C'est sur ces trois mots qu'il referma d'un geste sec son classeur, un sourire triomphal étirant ses fines lèvres. La soirée qui s'annonçait aurait pu être des plus banales pour lui, comme pour tous les jeunes hommes lui ressemblant, mais celui-ci n'était pas tout à fait un garçon comme les autres : du haut de ses dix-huit ans et de son mètre soixante-dix-neuf, il venait de résoudre sa 674e affaire, probablement la plus corsée à laquelle il eut été confronté jusqu'alors.

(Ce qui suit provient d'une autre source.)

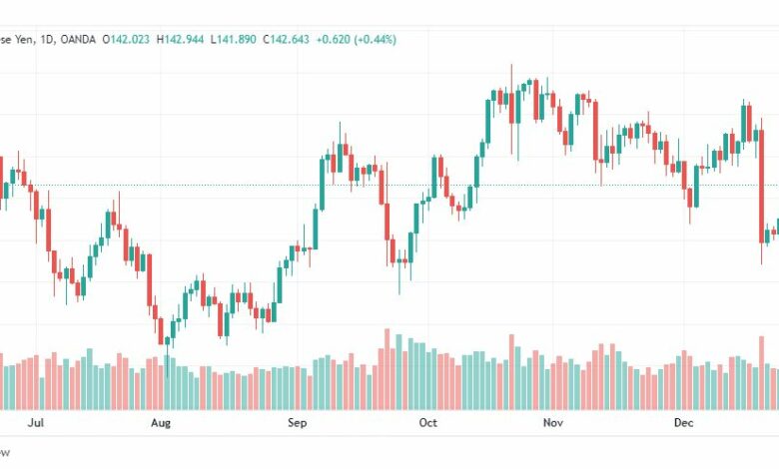Select the lowest red candle in early August
The width and height of the screenshot is (779, 469).
tap(161, 331)
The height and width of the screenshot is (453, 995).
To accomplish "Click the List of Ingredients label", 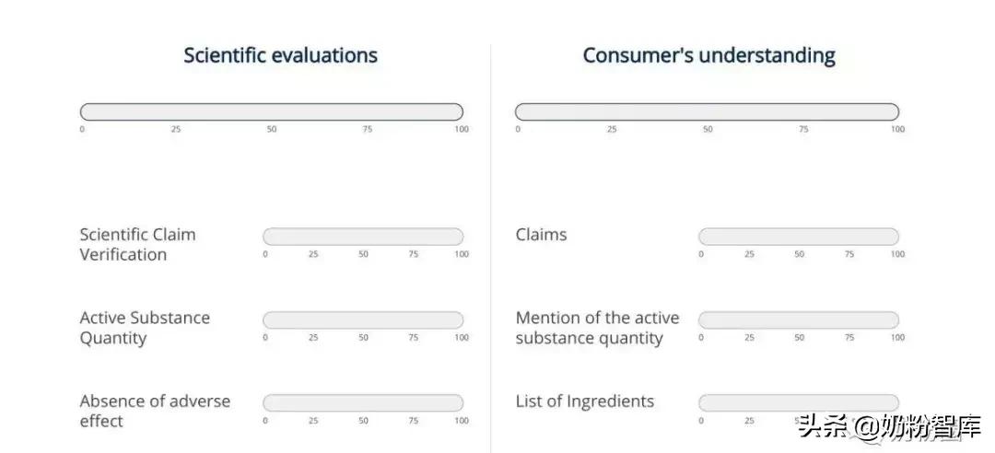I will tap(584, 401).
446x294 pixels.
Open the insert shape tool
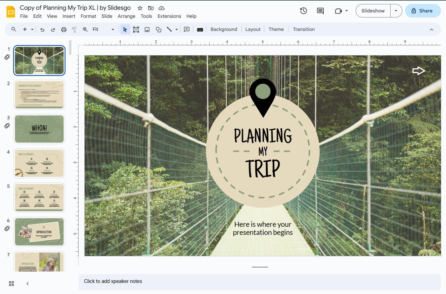158,29
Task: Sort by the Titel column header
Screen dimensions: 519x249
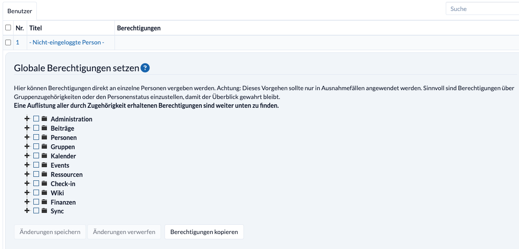Action: pyautogui.click(x=36, y=28)
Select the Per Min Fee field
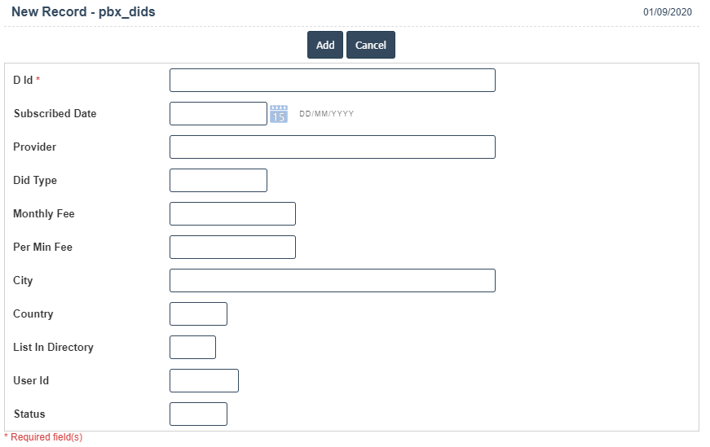The height and width of the screenshot is (447, 710). coord(232,248)
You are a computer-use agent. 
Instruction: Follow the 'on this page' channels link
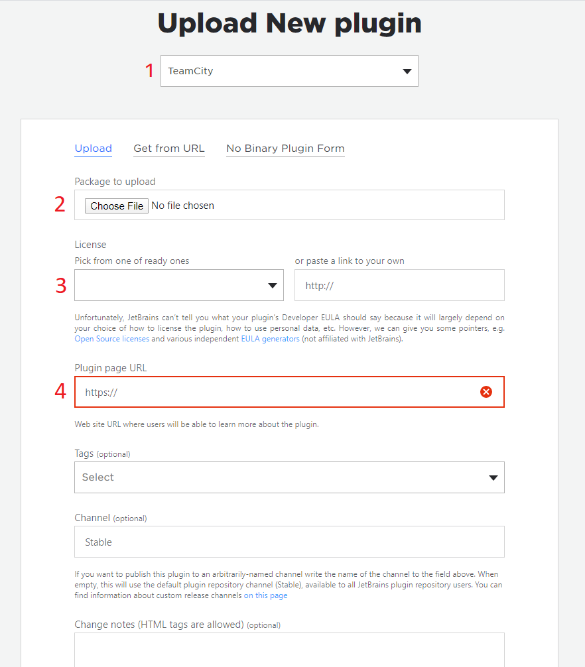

En effet, le criminel auquel il s'opposait semblait aussi clairvoyant et rusé que lui. C'est pourquoi, une fois encore, c'est un détail qui avait fait la différence. Un détail que lui seul, L, le plus grand détective du monde, pouvait trouver. Ainsi, le meurtrier avait été arrêté sous ses ordres par les autorités, et écroué hier soir. Et ce soir, au crépuscule de trois mois d'enquête à raison de trois heures de sommeil par semaine, et alors qu'aucune autre ne se présentait à lui, il pourrait enfin souffler.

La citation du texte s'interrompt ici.